[Extracted records — start]
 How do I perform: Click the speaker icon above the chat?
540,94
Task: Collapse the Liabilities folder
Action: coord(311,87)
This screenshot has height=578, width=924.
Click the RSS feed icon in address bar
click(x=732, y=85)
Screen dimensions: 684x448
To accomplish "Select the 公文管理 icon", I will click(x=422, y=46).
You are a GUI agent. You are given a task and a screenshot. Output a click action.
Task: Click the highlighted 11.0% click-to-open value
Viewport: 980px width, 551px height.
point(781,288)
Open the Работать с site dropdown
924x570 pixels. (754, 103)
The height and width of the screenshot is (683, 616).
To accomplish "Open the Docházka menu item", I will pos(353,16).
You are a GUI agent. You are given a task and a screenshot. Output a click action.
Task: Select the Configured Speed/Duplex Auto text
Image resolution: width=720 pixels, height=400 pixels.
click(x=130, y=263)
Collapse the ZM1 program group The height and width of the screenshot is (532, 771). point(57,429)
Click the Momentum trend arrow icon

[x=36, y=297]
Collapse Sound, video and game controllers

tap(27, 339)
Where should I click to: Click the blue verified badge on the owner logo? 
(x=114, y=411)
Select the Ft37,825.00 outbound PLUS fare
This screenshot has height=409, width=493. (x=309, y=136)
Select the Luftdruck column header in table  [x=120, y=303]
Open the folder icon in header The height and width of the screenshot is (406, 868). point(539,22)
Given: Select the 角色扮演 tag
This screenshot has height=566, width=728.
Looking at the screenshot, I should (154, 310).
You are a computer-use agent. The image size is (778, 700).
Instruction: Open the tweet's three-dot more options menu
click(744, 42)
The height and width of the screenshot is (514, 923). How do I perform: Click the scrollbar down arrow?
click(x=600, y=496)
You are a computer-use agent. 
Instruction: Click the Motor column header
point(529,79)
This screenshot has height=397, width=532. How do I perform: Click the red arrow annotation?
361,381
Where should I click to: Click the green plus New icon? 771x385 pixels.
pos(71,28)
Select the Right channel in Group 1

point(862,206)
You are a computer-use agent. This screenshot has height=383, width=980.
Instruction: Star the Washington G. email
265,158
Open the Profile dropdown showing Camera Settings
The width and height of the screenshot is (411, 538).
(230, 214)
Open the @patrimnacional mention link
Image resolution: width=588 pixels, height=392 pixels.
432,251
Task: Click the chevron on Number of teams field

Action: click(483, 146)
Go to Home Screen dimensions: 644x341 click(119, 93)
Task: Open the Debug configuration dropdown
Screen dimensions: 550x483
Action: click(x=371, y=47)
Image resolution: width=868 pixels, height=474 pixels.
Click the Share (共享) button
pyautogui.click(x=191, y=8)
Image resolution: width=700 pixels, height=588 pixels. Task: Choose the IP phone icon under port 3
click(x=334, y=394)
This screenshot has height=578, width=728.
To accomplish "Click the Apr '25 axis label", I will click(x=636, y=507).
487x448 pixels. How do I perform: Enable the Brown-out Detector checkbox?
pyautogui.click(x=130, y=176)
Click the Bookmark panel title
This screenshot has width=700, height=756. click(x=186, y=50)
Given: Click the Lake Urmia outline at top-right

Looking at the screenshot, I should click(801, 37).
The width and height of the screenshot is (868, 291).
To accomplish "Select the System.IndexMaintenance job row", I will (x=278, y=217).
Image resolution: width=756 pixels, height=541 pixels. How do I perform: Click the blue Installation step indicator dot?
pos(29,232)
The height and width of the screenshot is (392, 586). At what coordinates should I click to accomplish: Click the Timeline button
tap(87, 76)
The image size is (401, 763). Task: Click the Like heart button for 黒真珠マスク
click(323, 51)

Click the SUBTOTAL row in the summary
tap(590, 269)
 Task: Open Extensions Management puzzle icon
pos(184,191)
[Extracted records — finish]
* _What is being asked_
The answer must consist of each line from the data that includes the string "computer".

* _Solution for this task_
You are a computer-use agent. The image size is (778, 700).
You are a computer-use agent. 
You are a computer-use agent. This screenshot has height=383, width=980.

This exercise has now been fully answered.